InDesign Script to Convert All Colors to Process CMYK

  • March 21, 2017
  • 3 replies
  • 7123 views

I regularly do prepress work for large projects that will have RGB colors and/or spot colors. These documents should have been designed only using process CMYK, but hey, designers are designers, so I need to fix them. I know I can convert manually in the palette or via ink manager, but was wondering if anyone has a script that will do that for me on an open, active indesign document. That would be so much quicker as I can just run that as a default on all documents.

Thanks.

Correct answer Anantha Prabu G

Hi,

Try tis code:

var myDoc = app.activeDocument;

app.activeDocument.colors.everyItem().properties = {space:ColorSpace.CMYK};

app.activeDocument.colors.everyItem().properties = {space:ColorSpace.CMYK, model:ColorModel.PROCESS};

3 replies

Participant
July 18, 2020

Hi Ananth2,
First of all thanks for the scripts, it was working great uptill the 2020 version came in, i tries to fiddel things around, but no luck, can there be a similar script for indesign 2020 version ?

rob day
Community Expert
Community Expert
July 18, 2020

You don’t really need a script—select all of the swatches and set the Color Type and Color Mode to change all.

 

Inspiring
June 30, 2019

Hi, I would like to have a modified version of this.
I need to have everything converted to CMYK, leaving PMS spots untouched. I just need to get rid of RGBs and Labs via scripting. Is it possible?

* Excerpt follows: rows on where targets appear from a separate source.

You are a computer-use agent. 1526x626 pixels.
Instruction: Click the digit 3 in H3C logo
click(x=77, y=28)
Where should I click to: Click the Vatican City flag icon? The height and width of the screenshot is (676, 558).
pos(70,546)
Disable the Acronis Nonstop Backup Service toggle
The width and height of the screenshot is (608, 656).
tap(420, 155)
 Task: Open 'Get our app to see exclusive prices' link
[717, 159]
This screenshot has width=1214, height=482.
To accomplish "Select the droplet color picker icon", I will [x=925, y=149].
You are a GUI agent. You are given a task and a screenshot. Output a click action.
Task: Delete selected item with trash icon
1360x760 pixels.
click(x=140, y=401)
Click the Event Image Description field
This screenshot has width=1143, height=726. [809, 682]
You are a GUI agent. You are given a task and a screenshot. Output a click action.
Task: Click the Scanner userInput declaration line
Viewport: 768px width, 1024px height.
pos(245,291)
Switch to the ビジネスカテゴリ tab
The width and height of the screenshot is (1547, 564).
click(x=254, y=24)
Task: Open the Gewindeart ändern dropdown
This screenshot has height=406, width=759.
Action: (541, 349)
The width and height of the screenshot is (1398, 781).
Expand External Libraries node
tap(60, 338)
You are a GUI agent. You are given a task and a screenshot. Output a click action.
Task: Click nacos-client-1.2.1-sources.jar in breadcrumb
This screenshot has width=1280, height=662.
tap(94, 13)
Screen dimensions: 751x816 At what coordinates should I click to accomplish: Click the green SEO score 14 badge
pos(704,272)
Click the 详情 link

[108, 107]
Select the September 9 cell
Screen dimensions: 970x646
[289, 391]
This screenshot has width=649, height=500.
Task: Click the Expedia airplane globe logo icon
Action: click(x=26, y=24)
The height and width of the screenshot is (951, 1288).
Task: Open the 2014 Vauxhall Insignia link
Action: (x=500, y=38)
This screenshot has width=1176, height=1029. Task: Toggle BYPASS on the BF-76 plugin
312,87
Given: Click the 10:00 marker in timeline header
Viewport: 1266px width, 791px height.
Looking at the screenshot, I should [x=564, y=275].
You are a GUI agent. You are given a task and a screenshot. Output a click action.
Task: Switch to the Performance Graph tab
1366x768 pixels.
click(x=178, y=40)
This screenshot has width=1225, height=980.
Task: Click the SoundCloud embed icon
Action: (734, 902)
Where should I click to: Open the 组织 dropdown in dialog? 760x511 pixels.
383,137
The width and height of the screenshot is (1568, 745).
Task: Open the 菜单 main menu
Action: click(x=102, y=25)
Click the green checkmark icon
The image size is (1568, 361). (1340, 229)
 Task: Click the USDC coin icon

The thing arises from an issue I have in a specific document. The publisher is using an automated proprietary "Q-checker" plugin to verify the document, and the plugin says this document "does not contain only CMYK or SPOT colors" meaning there's something hidden that is still in RGB or Lab. Thing is, it's not a linked file, because Indesign's own preflight function won't find anything. I also already tried to use the swatches palette to add unnamed colors, but nothing comes up. I'm at a loss.

It may be a locked, invisible object in a group, almost certainly anchored in text. It's thousands of these and I can't check them all by hand.

Thanks.

Willi Adelberger
Community Expert
Community Expert
July 18, 2020

If images have RGB images, even with spot coloros, the correct way is to keep them in RGB and never convert them before exporting the INDD file to a PDF.

 

Anantha Prabu G
Anantha Prabu GCorrect answer
Legend
March 21, 2017

Hi,

Try tis code:

var myDoc = app.activeDocument;

app.activeDocument.colors.everyItem().properties = {space:ColorSpace.CMYK};

app.activeDocument.colors.everyItem().properties = {space:ColorSpace.CMYK, model:ColorModel.PROCESS};

Thanks,PrabuDesign smarter, faster, and bolder with InDesign scripting.
bfrankphoto
Inspiring
March 22, 2017

Just to clarify, since  don't write script, is this JS or apple script?

Anantha Prabu G
Legend
March 22, 2017

Hi,

This is JavaScript..

Thanks,PrabuDesign smarter, faster, and bolder with InDesign scripting.